A specific part of the inner ear contributes to good balance and steady vision by detecting angular head motions—such as nodding forward, tilting sideways, or looking over your shoulder. It also signals the brain about changes in head position so that simple movements do not leave us feeling imbalanced or give us vertigo.

Scientists are seeking to better understand how our genes direct the development of this portion of the inner ear. Specifically responsible for detecting angular head movements, it is made up of three semicircular canals and their associated sensory tissues, called cristae. The cristae contain sensory cells that detect movement of fluid within the semicircular canals during head movements. The three precisely positioned semicircular canals, which are composed of nonsensory tissue, must develop in an exact geometry—approximately perpendicular to each other and connected to the inner ear's vestibule.

A research team led by Doris Wu, Ph.D., of the National Institute on Deafness and Other Communication Disorders (NIDCD), recently discovered that a gene encoding a particular growth factor protein is essential to the formation of the semicircular canals and the cristae. Dr. Wu and colleagues' earlier research has also identified other genes involved in the well-choreographed cascade of molecular events that form the inner ear.

Working with scientists at NIDCD, Duke University, and the Albert Einstein College of Medicine, Dr. Wu found that bone morphogenetic protein 4, or Bmp4, is required for formation of the semicircular canals and their cristae in mice. When she and her team inactivated or deleted the gene for Bmp4 in the inner ear, the semicircular canals did not develop.
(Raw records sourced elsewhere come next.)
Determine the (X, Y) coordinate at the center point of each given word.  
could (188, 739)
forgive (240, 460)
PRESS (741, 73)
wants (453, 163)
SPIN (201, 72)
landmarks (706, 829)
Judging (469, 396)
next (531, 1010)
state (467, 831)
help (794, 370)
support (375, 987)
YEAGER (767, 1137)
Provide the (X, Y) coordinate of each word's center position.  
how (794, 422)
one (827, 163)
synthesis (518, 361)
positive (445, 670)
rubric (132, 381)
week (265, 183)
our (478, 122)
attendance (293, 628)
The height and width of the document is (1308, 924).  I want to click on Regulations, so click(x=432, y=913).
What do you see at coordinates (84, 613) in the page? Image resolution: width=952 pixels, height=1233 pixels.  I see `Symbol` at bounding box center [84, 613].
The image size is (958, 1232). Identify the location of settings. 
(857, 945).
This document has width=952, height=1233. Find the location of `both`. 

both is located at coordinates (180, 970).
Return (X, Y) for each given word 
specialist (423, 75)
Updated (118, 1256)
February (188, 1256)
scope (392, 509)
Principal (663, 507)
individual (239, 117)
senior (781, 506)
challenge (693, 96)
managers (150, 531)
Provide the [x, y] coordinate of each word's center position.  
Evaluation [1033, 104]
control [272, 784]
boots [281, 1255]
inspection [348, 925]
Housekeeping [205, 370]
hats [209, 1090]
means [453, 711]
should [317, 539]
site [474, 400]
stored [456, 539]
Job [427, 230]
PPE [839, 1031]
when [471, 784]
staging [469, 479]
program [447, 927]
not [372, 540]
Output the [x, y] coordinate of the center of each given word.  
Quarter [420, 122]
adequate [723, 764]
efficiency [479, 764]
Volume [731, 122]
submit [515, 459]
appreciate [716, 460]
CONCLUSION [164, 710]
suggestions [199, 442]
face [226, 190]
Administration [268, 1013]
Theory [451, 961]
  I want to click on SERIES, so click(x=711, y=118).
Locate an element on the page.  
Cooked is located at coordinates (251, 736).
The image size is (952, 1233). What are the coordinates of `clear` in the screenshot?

Bmp4 has long been known to play an important role in the formation of connective tissues and other organs such as eyes, limbs, and cartilage.

The researchers found that during inner ear development, Bmp4 is secreted by sensory tissue of the cristae in the base of each canal. Based on their new research, they hypothesize that sensory patches in the cristae regulate formation of the nonsensory tissue in the canals. Dr. Wu and her team are seeking a full understanding of the chain of events that give rise to the inner ear.

Dr. Wu and her team's work is published in the April 2008 issue of the journal PLoS Genetics. The paper is available online.